Abstract

Anastomotic pseudoaneurysms are common entities following vascular bypass procedures and, if left untreated, serious complications such as thromboses, infection, and rupture can frequently occur. Therefore, attempts to employ various methods of repair have been utilized in treating anastomotic pseudoaneurysms to maximize operational success and future risk reduction. Herein, the authors report two cases of anastomotic pseudoaneurysms which were repaired percutaneously utilizing a combination of strategies such as careful preoperational image planning, multiple commercially available devices, and secondary embolization techniques.

1. Introduction

Anastomotic pseudoaneurysms (aPSAs) most commonly arise from late disruptions of arterial graft anastomoses and are rare complications associated with arterial bypass procedures. Causes of aPSA’s are postoperative infection, suture fatigue, poor suture material, postoperative nicotine use, recurrent operations to the same site, trauma, and mechanical obstruction [1]. While aPSA’s may occur in a variety of locations, the most frequent location is at a femoral artery graft anastomoses [2]. Current studies have theorized that this is due to turbulent blood flow that progressively weakens the arterial wall of end-to-side anastomoses promoting the development of anastomotic leaks [3]. Although aPSA’s involving femoral bypass grafts are the most frequent location, the prevalence is low, occurring in 0.8–2.2% of revascularization procedures [4, 5].
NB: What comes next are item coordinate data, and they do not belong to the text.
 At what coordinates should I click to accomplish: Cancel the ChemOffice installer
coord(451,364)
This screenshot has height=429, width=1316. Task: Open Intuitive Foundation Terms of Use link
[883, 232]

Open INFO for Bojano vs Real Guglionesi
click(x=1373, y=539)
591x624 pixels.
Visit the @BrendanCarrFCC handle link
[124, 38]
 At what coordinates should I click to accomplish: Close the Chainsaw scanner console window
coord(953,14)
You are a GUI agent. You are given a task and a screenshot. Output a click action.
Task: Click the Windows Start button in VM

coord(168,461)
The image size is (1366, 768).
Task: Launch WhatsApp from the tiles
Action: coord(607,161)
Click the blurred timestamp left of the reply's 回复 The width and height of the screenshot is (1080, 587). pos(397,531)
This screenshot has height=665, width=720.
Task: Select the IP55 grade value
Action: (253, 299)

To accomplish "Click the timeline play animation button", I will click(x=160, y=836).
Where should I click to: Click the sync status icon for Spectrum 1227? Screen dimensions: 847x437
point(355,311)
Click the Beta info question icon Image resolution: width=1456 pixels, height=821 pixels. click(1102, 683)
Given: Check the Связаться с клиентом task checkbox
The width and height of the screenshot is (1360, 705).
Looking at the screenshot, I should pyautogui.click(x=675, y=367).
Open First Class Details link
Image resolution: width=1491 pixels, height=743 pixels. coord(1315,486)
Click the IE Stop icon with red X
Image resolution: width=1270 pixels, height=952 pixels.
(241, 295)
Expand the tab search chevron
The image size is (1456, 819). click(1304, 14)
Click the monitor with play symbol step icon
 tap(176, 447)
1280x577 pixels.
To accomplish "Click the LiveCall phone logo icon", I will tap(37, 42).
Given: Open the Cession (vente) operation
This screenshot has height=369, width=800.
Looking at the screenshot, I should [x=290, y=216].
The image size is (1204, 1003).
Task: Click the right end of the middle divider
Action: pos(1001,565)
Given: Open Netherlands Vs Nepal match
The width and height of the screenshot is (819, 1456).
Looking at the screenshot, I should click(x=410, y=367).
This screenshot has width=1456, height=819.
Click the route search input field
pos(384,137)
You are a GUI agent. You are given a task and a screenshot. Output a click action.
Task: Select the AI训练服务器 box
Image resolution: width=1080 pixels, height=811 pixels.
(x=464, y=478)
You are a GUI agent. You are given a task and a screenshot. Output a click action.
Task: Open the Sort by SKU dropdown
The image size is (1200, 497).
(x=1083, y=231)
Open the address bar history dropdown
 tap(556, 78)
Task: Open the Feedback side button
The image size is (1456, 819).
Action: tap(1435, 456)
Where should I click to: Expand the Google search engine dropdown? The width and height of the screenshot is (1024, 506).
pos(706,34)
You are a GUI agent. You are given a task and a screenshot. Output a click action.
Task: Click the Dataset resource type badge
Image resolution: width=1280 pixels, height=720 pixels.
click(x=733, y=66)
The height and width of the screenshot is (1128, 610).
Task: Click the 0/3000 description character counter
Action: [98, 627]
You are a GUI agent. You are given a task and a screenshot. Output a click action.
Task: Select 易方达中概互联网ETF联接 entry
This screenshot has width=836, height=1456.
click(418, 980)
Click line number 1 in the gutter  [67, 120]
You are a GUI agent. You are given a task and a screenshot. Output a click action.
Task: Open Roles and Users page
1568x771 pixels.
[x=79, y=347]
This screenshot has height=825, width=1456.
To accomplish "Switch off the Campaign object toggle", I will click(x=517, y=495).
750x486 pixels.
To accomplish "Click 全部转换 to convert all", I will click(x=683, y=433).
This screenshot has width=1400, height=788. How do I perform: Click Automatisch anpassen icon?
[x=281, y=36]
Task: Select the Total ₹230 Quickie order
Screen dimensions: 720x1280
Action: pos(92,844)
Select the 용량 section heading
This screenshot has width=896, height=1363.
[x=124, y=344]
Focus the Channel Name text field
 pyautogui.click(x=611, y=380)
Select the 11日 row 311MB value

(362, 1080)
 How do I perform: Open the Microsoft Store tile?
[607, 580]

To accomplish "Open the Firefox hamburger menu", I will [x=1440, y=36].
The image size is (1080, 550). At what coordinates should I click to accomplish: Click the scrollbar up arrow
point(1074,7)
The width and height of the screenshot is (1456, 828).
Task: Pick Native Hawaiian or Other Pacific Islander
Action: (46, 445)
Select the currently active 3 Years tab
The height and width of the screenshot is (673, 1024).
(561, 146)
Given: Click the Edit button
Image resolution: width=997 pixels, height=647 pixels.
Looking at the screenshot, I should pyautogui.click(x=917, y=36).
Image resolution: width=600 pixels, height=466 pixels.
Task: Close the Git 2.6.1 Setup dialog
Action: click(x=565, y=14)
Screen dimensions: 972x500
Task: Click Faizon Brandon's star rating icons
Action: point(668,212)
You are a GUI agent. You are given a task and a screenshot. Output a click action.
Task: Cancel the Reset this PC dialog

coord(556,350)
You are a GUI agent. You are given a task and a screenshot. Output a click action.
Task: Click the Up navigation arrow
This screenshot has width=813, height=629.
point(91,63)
The surgical management of aPSA’s historically consists of resection of the initial graft with reimplantation of a new bypass either into the original arteriotomy or to a more distal target. An alternative is to resect the graft and place a Dacron tube interposition graft between the original graft limb and the host vessel [6]. While these procedures have a high success rates, secondary open surgical procedure still poses higher risk than a primary operation. Re-exploration can be difficult due to anatomical distortion and postoperative scarring, supporting a potential value for an endovascular strategy when possible.

We have recently experienced two cases that involved solely endovascular repair of aPSA’s, the first at the proximal anastomosis of an axillofemoral bypass, and the second a femoral aPSA that formed following a bilateral axillofemoral graft bypass procedure. Both cases were successfully treated percutaneously with stent grafts to exclude flow into the aPSA’s.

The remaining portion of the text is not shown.